Where developers in ‘third rail’ infrastructure projects do communicate, it can be overly dependent on PR - hosting town hall meetings with information display boards, and trying to secure positive media coverage. There’s nothing wrong with either of these approaches, but they must be part of a broader communications thrust and that has to be two-way to make it meaningful.

Which brings us to that third fail: not really listening to people’s genuine concerns and trying to address them where possible. If your communications are all outbound, with no proper feedback channels and only cursory consideration given to local representations, you’ll quickly give people the impression that you just don’t care and are going to drive your plans through at any cost.

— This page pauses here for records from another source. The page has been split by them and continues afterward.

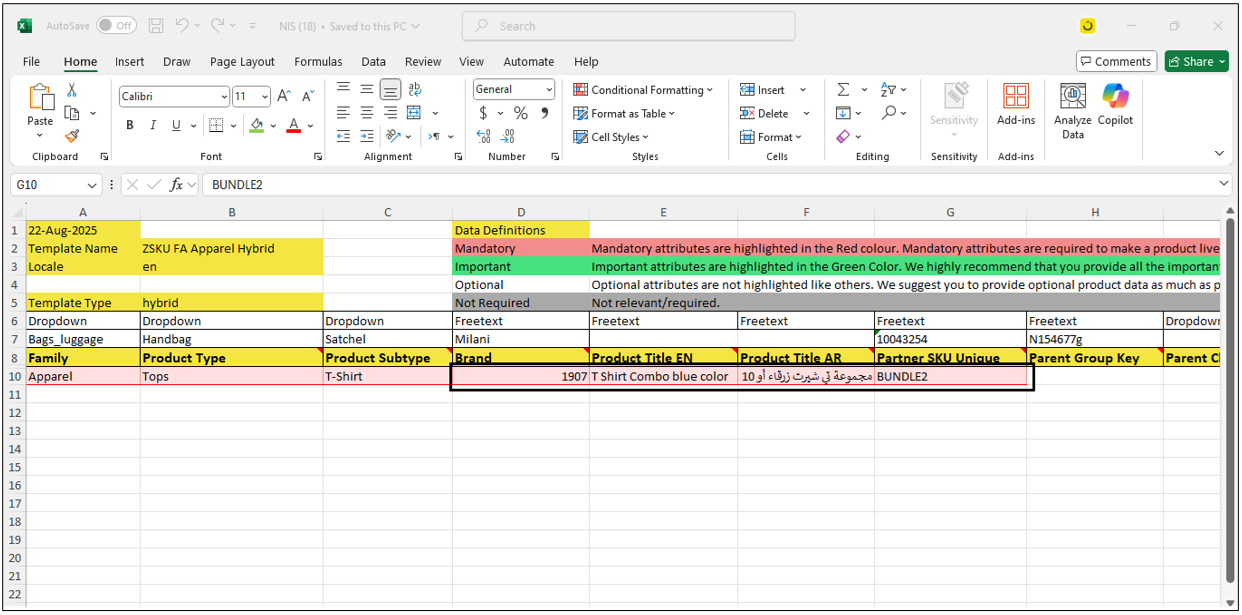Click the Percent Style icon
This screenshot has width=1242, height=615.
[521, 113]
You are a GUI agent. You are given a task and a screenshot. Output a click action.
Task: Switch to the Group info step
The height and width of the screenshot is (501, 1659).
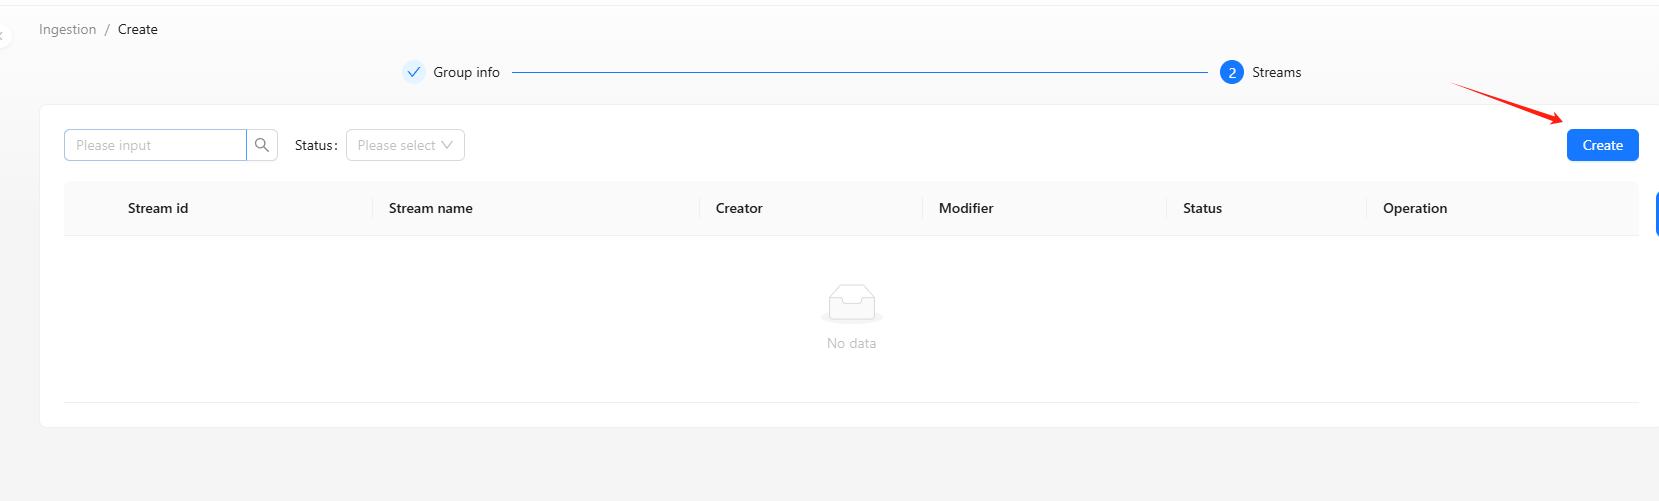[x=466, y=72]
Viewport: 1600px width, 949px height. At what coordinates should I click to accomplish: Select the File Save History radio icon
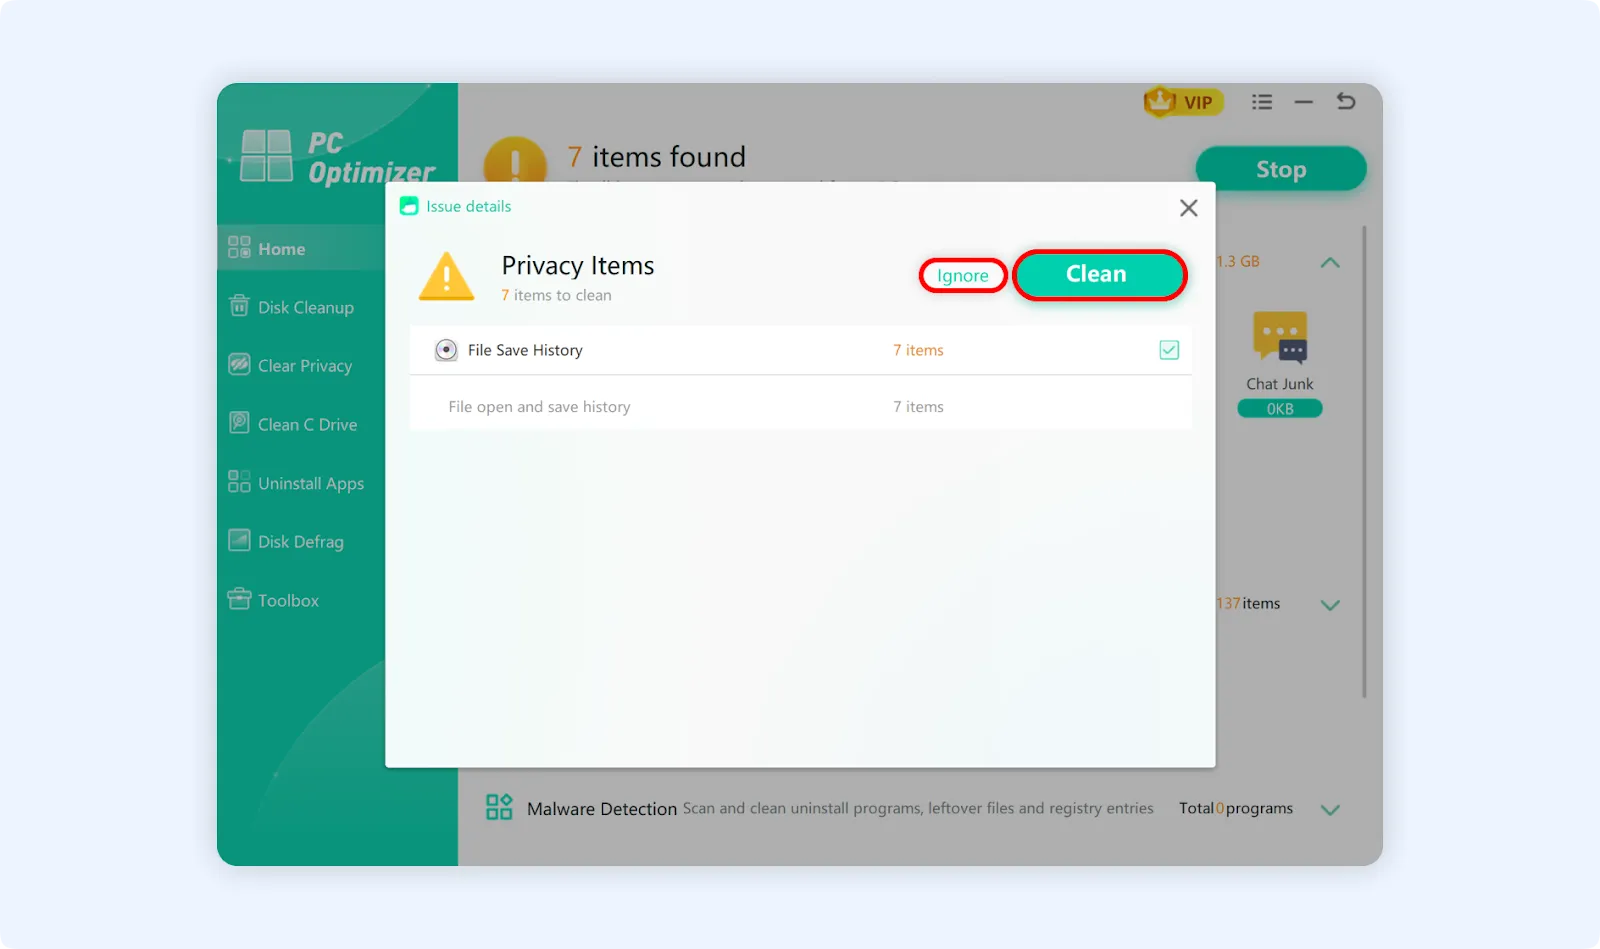point(446,350)
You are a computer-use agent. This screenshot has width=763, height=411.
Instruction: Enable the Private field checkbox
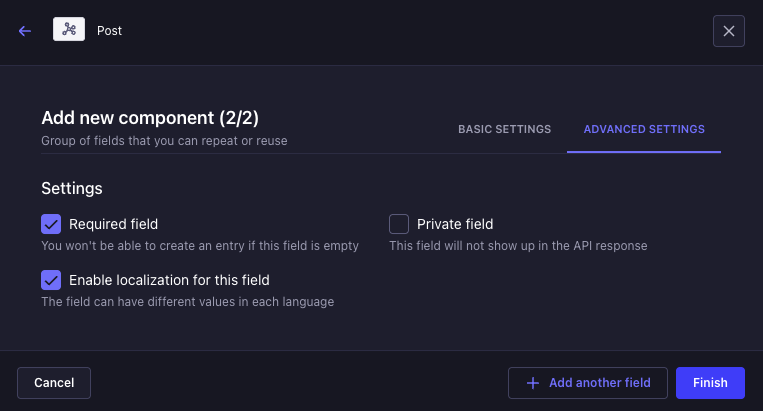(399, 224)
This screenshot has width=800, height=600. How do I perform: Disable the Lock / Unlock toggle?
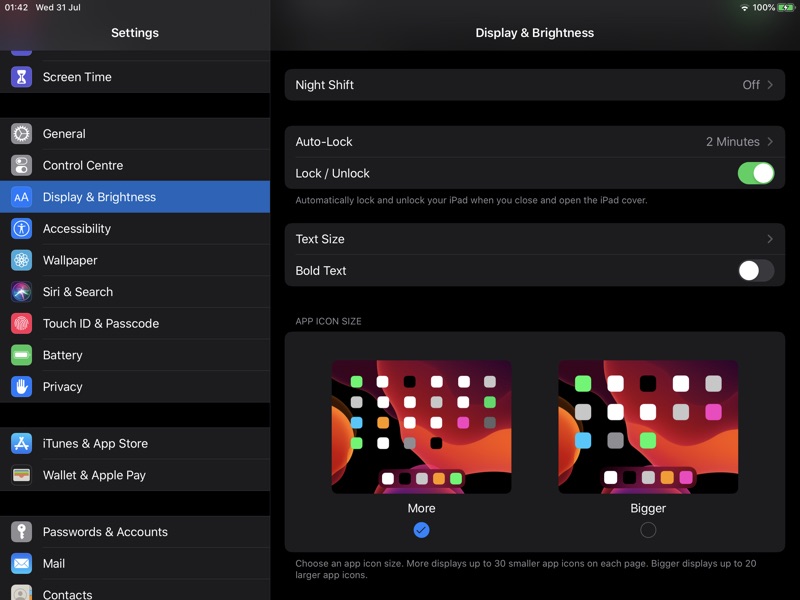(x=757, y=173)
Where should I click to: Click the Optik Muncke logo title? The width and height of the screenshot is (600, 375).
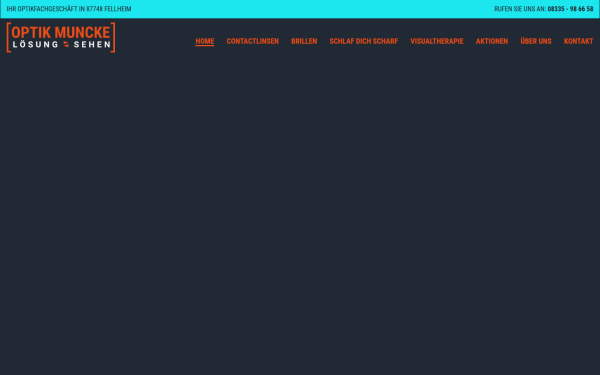coord(61,33)
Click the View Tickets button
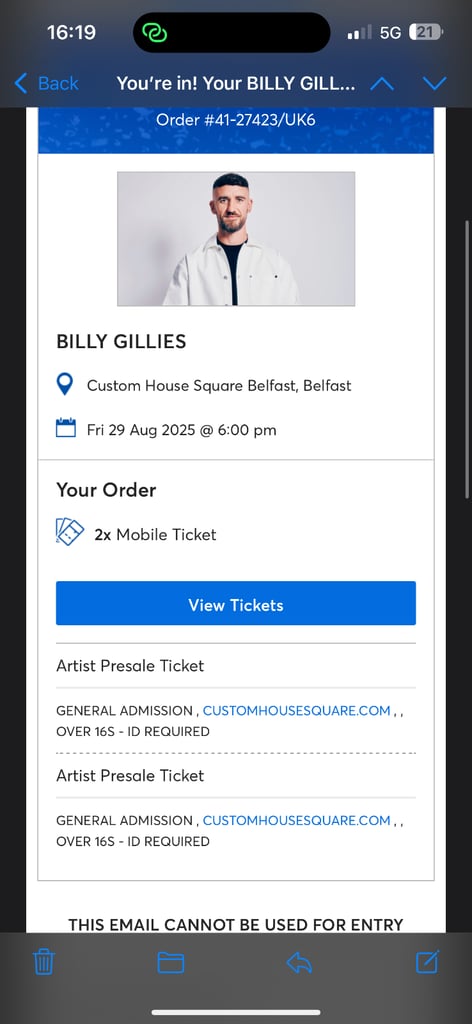This screenshot has width=472, height=1024. click(x=236, y=603)
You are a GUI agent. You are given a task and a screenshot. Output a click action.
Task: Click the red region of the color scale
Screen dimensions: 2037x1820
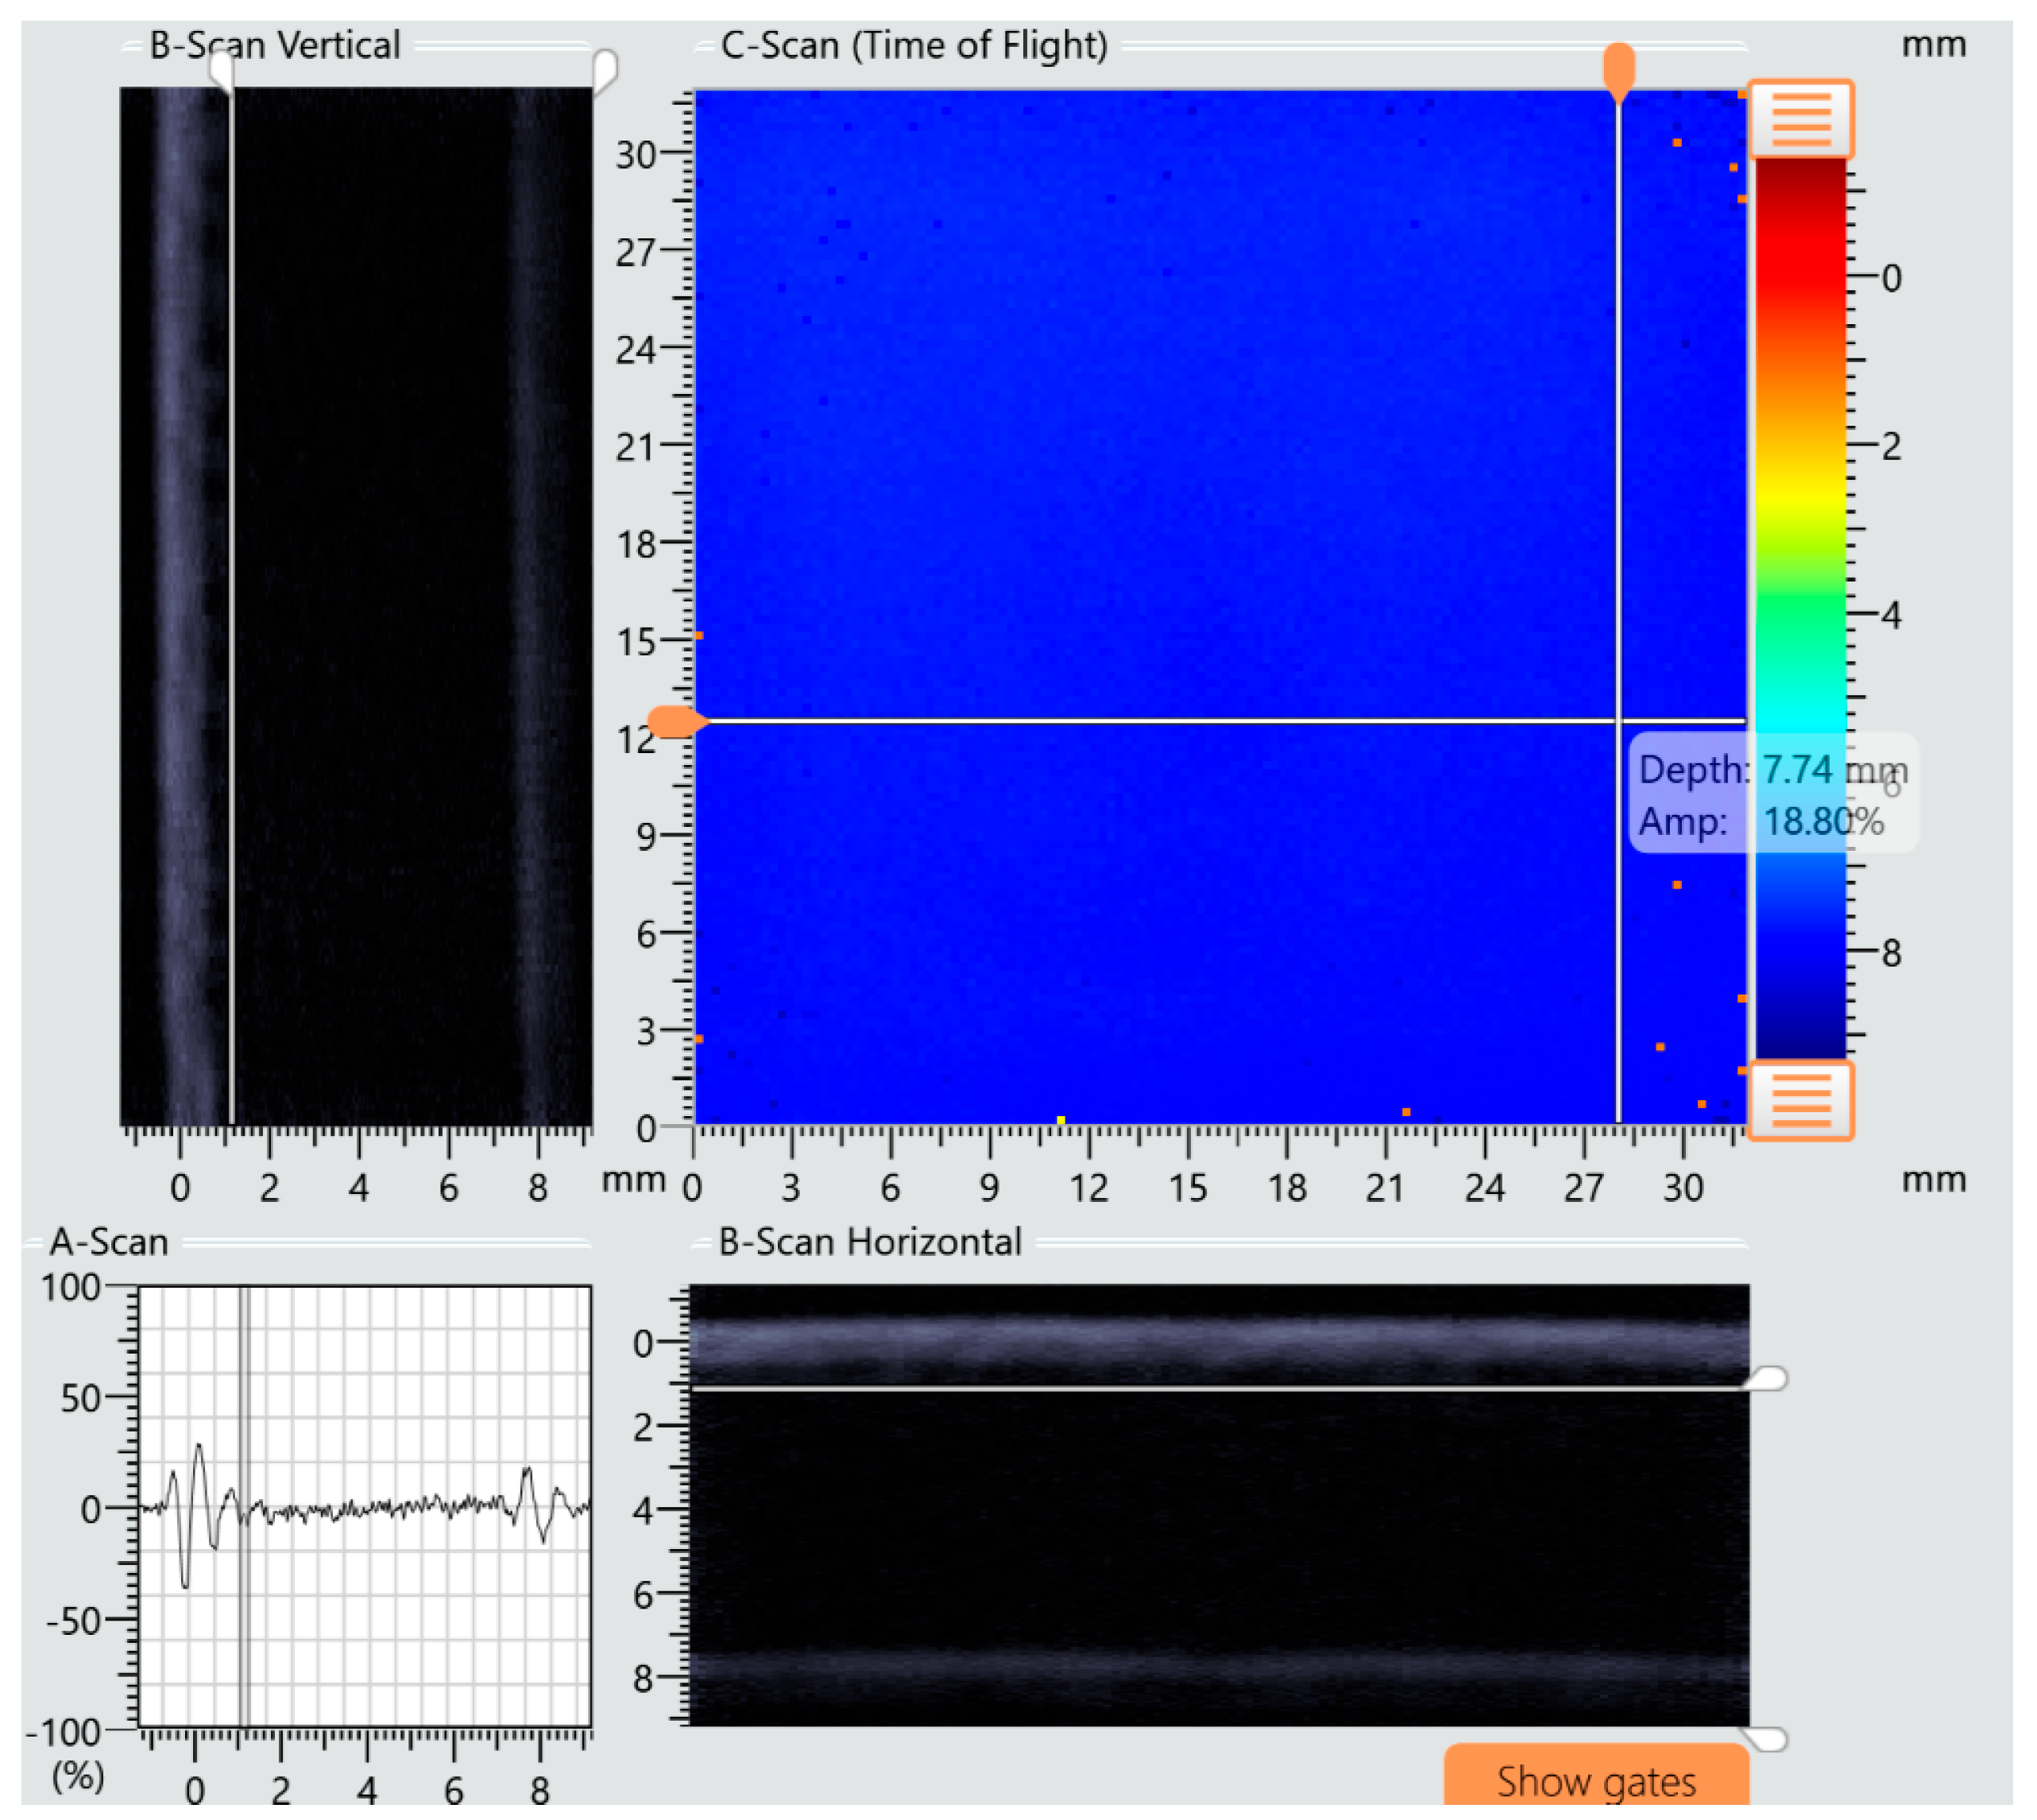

Ever heard of the Swiss Cheese Model as it relates to safety management? In it, an organisation's defences against failure are modelled as a series of barriers, represented as slices of cheese. The holes in the slices represent weaknesses in individual parts of the system and are continually varying in size and position across the slices. The system produces failures when a hole in each slice momentarily aligns, permitting "a trajectory of accident opportunity", so that a hazard passes through holes in all of the slices, leading to a failure.


We can apply this in stakeholder engagement too. Each of the fails we’ve addressed here are bad enough on their own, but should all three become aligned, then the communications challenges of your venture suddenly become epic, necessitating a total re-think and entirely new approaches altogether - where you spend most of your time on the back foot rather than in the lead.

Avoid these fails by communicating openly and often, using methods that go beyond just PR, and demonstrate that you’re really listening to the stakeholders you might affect.